## What to produce
Could you render the material from the line with "Task: Click the access analysis chart icon" to the line with "will pyautogui.click(x=410, y=132)." as a two-column CSV headed input and output? Give one row for each text and its answer, with each field in quotes and line breaks turned into spaces.

## Recorded data
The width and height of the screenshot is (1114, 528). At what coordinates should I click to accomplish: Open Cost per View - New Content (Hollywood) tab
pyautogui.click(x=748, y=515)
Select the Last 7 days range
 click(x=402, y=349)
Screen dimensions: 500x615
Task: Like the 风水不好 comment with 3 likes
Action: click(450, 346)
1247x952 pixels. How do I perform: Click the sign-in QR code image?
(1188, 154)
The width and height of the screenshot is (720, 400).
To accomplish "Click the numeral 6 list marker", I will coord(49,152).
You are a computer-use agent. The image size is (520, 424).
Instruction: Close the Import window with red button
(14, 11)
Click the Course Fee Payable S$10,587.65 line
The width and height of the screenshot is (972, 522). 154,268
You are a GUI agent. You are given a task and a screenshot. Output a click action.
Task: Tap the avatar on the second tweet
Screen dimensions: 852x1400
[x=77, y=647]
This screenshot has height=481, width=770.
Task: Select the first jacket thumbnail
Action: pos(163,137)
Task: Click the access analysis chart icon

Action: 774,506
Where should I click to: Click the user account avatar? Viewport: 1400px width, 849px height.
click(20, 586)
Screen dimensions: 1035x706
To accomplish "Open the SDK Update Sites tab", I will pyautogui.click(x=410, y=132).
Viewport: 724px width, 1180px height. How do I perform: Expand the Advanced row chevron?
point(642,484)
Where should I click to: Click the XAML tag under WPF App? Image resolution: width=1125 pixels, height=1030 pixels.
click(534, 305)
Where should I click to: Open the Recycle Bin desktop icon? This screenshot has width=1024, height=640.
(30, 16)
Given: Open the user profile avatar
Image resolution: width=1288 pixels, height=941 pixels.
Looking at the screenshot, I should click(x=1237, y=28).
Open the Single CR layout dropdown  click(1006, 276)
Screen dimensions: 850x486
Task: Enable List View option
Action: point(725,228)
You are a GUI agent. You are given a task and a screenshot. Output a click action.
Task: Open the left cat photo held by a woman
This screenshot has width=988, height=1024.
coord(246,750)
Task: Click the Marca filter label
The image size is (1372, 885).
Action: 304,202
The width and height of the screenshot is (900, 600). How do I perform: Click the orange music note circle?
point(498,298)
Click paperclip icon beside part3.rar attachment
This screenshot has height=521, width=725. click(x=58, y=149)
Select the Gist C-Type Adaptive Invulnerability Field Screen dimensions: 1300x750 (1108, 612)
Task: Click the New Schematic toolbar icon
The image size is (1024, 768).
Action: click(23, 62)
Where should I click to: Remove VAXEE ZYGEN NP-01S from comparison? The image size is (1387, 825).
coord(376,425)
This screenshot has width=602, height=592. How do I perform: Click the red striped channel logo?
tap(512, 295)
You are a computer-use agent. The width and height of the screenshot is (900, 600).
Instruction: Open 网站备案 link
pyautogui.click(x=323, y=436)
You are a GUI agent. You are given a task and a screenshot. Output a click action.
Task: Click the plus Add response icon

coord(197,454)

## Solved problem
input,output
"Task: Click the access analysis chart icon","Action: 774,506"
"Where should I click to: Click the user account avatar? Viewport: 1400px width, 849px height.","click(20, 586)"
"Screen dimensions: 1035x706 To accomplish ""Open the SDK Update Sites tab"",","I will pyautogui.click(x=410, y=132)."